Tax Tips June 2019
A qualifying disclosure is where a tax payer goes voluntarily to Revenue after receiving notification of the audit but in advance of an examination of books and records and discloses the underpayment of tax. This disclosure can in practice be made at the opening meeting of the audit where the Revenue Official usually asks the taxpayer if they wish to make a disclosure.
To be a qualify disclosure, Revenue has to be satisfied that the disclosure is complete in relation to all matters giving rise to the tax liability.
The disclosure needs to be in writing and contain a calculation of tax and interest together with a payment.
Revenue determines the tax-geared penalty based on the category of tax default.
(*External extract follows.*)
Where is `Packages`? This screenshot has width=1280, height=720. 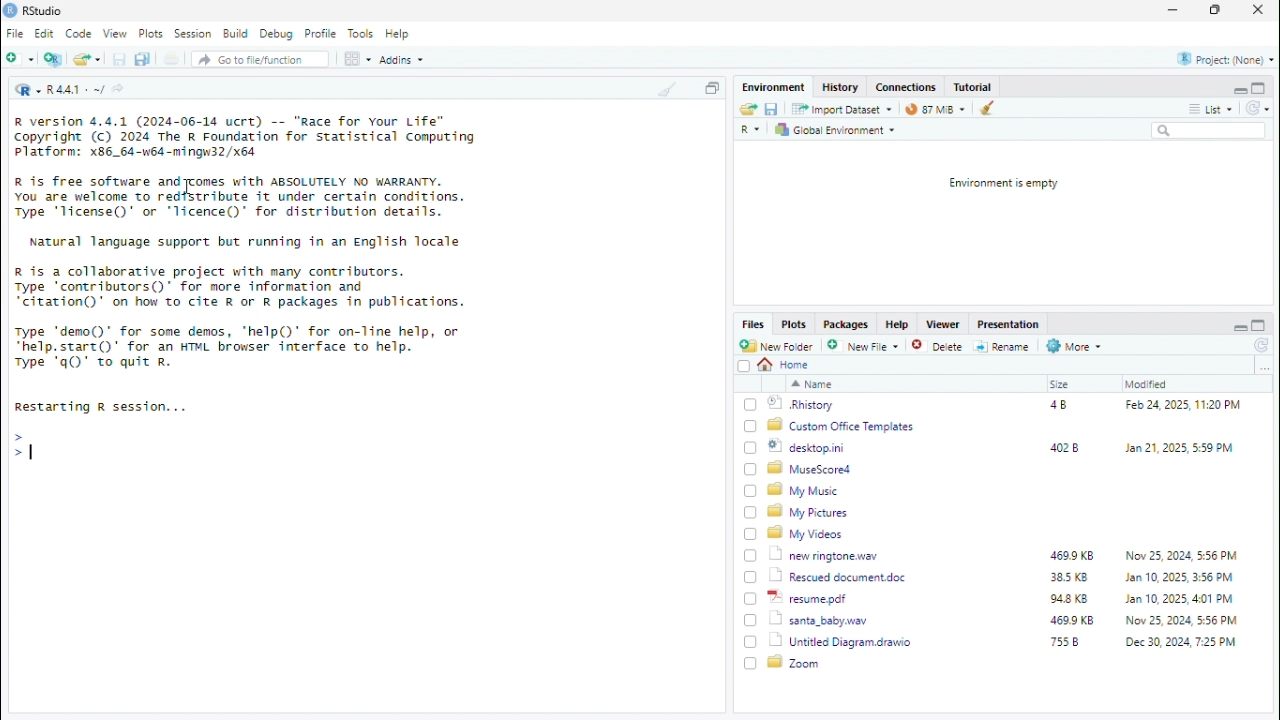 Packages is located at coordinates (847, 325).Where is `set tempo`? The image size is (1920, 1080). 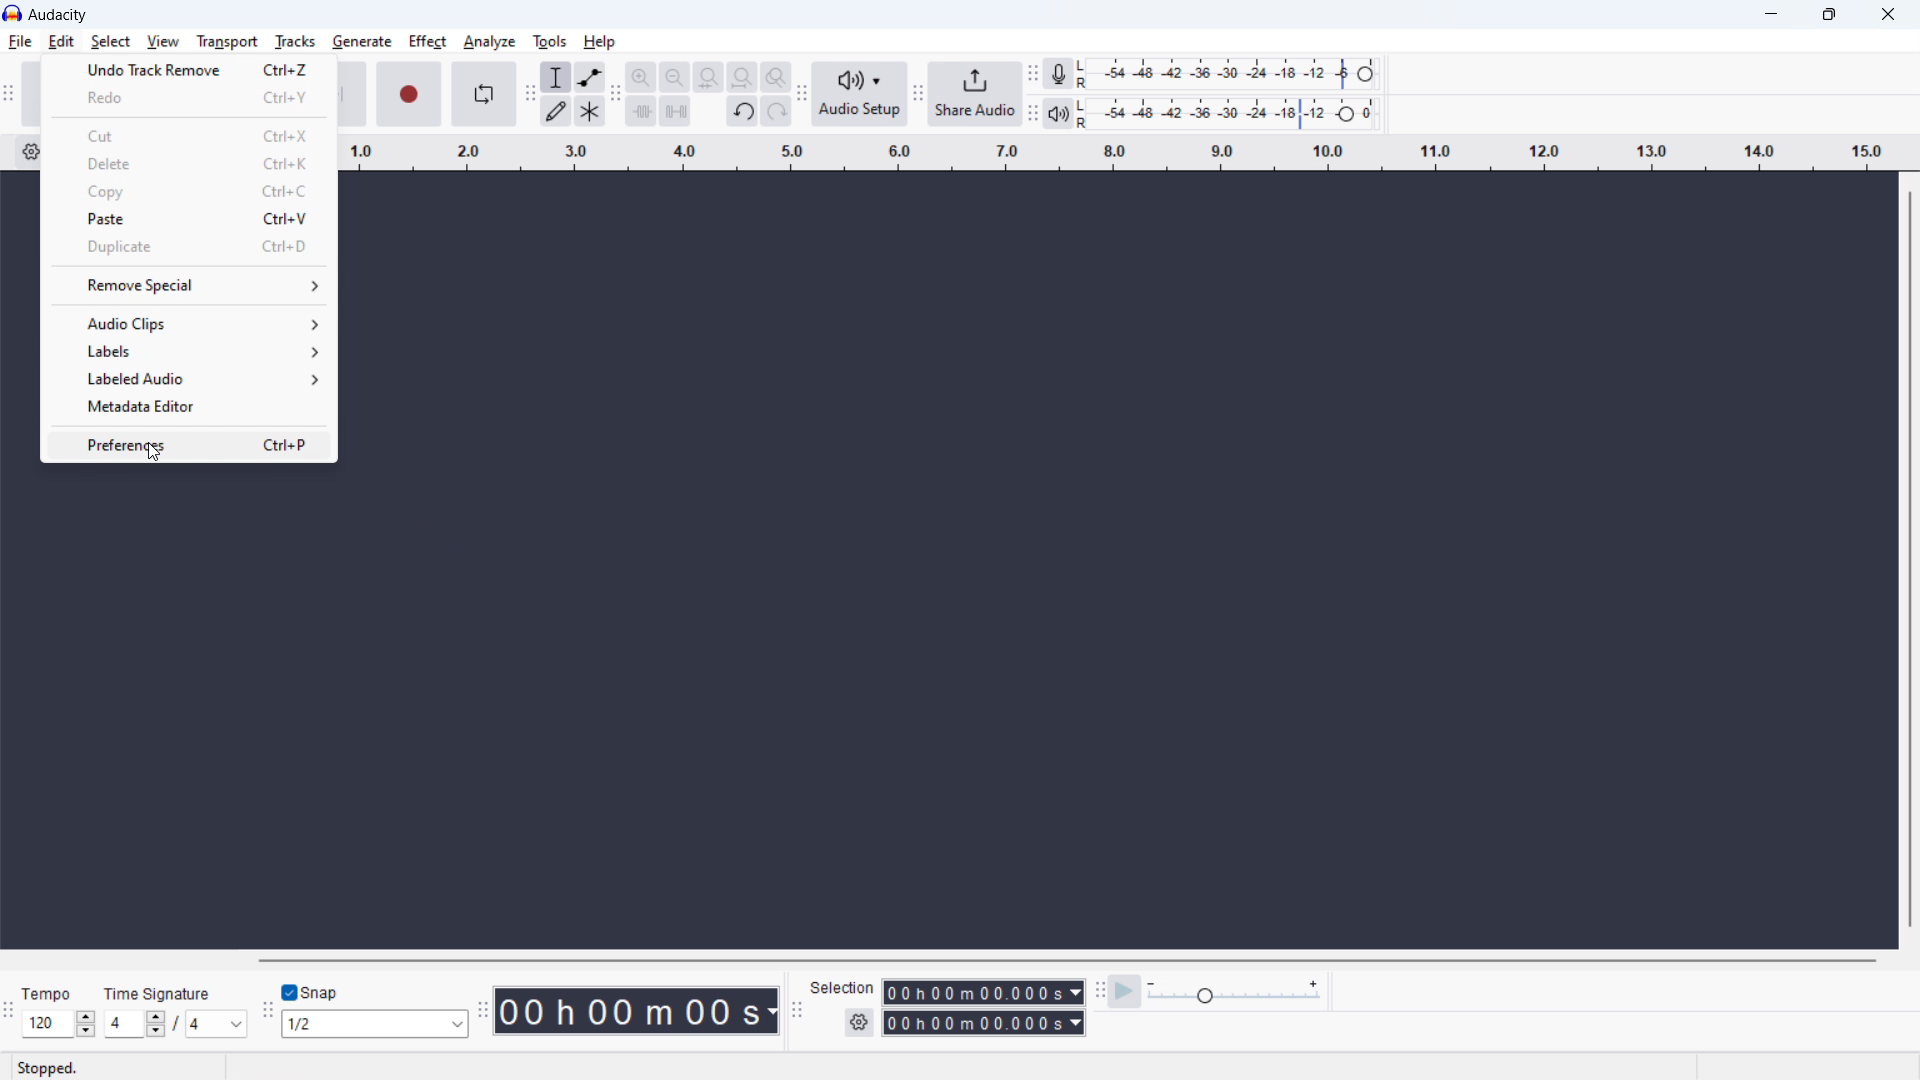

Penalties range from 3% to 100% of the tax. The level of penalties vary also depending on whether there were previous disclosures within a five year period. There are various types of disclosure that can be made depending on the type of tax default.
Tax default are categorised as follows:
- Deliberate Behaviour
- Careless Behaviour
- Other Careless Behaviour
1. Deliberate Behaviour & Qualifying Disclosures
Deliberate behaviour is more akin to fraud and it is the most serious category of tax default. If the disclosure falls under the deliberate behaviour category, the taxpayer must state amounts of all tax liability in respect of all tax-heads and all periods that were previously undisclosed.
2. Prompted Disclosure & Careless Behaviour
Most disclosures and tax settlements fall within this category which relates to the underpayment of tax greater than 15% of total tax due.
In the case of prompted Qualifying Disclosure in the ‘careless behaviour’ category tax default, the disclosure must state the amounts of all liabilities to tax and interest in respect of the relevant tax-head and periods within the scope of the audit.
3. Other Careless Behaviour
These are other defaults where the underpayment of the tax is less than 15% of the total liability.
The main advantages of making a prompted qualifying disclosure are as follows:
- Avoidance of publication regardless of the size of the settlement.
- Mitigation of Penalties: There is a significant mitigation in penalties. For example, penalties are reduced from 100% to 50% for a first qualifying disclosure in the deliberate behaviour category and penalties are reduced from 40% to 20% for careless behaviour with significant consequences.
- Revenue will not initiate an investigation with a view to prosecution of the taxpayer in relation to the matter disclosed.